Scary Writers Reveal the Scariest Narratives They've Ever Read
Andrew Michael Hurley
A Chilling Tale from Shirley Jackson
I encountered this narrative years ago and it has lingered with me from that moment. The so-called seasonal visitors happen to be the Allisons urban dwellers, who lease the same remote lakeside house each year. During this visit, rather than going back home, they decide to extend their stay for a month longer – a decision that to unsettle each resident in the adjacent village. Everyone conveys an identical cryptic advice that nobody has remained at the lake past the end of summer. Even so, they are resolved to stay, and at that point events begin to become stranger. The man who supplies the kerosene won’t sell to them. Nobody agrees to bring food to their home, and when the Allisons attempt to go to the village, the automobile won’t start. A storm gathers, the batteries in the radio diminish, and when night comes, “the two old people huddled together in their summer cottage and anticipated”. What could be this couple expecting? What might the residents know?
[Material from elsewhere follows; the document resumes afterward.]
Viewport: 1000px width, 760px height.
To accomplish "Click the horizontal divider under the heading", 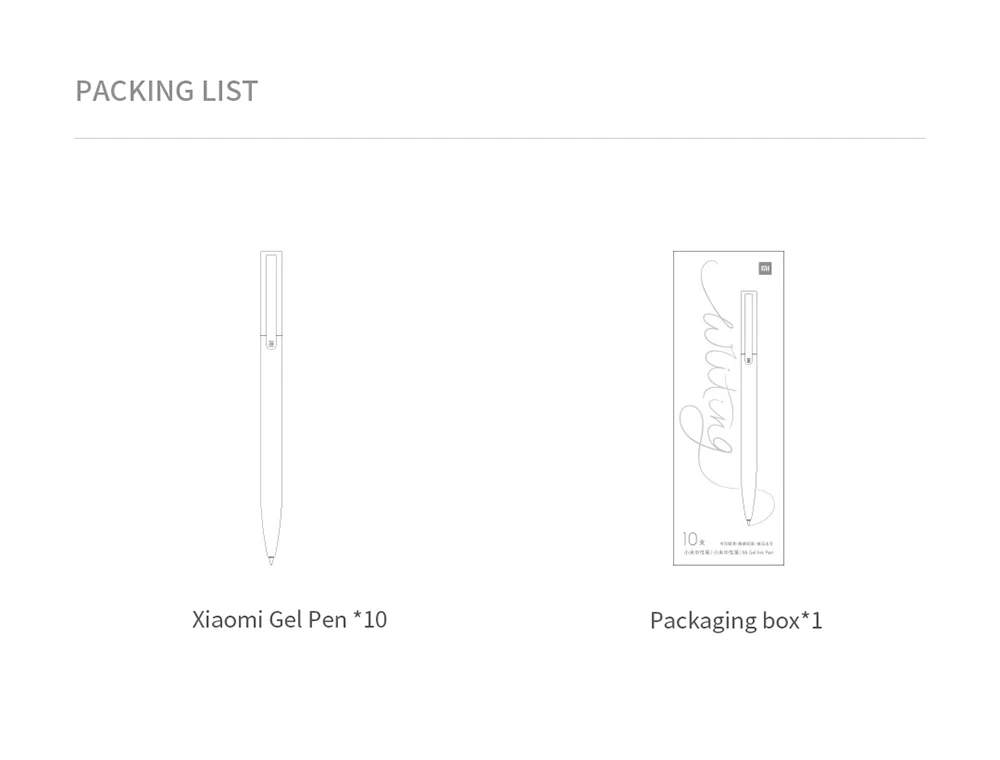I will [x=500, y=138].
Every time I read the writer’s disturbing and influential narrative, I remember that the best horror originates in the unspoken.
An Acclaimed Writer
Ringing the Changes from Robert Aickman
In this concise narrative two people travel to a typical seaside town where church bells toll continuously, a perpetual pealing that is irritating and puzzling. The first very scary scene takes place during the evening, when they decide to go for a stroll and they can’t find the sea. The beach is there, there is the odor of decaying seafood and salt, surf is audible, but the sea appears spectral, or something else and worse. It is simply profoundly ominous and every time I go to the coast in the evening I remember this tale that ruined the beach in the evening to my mind – positively.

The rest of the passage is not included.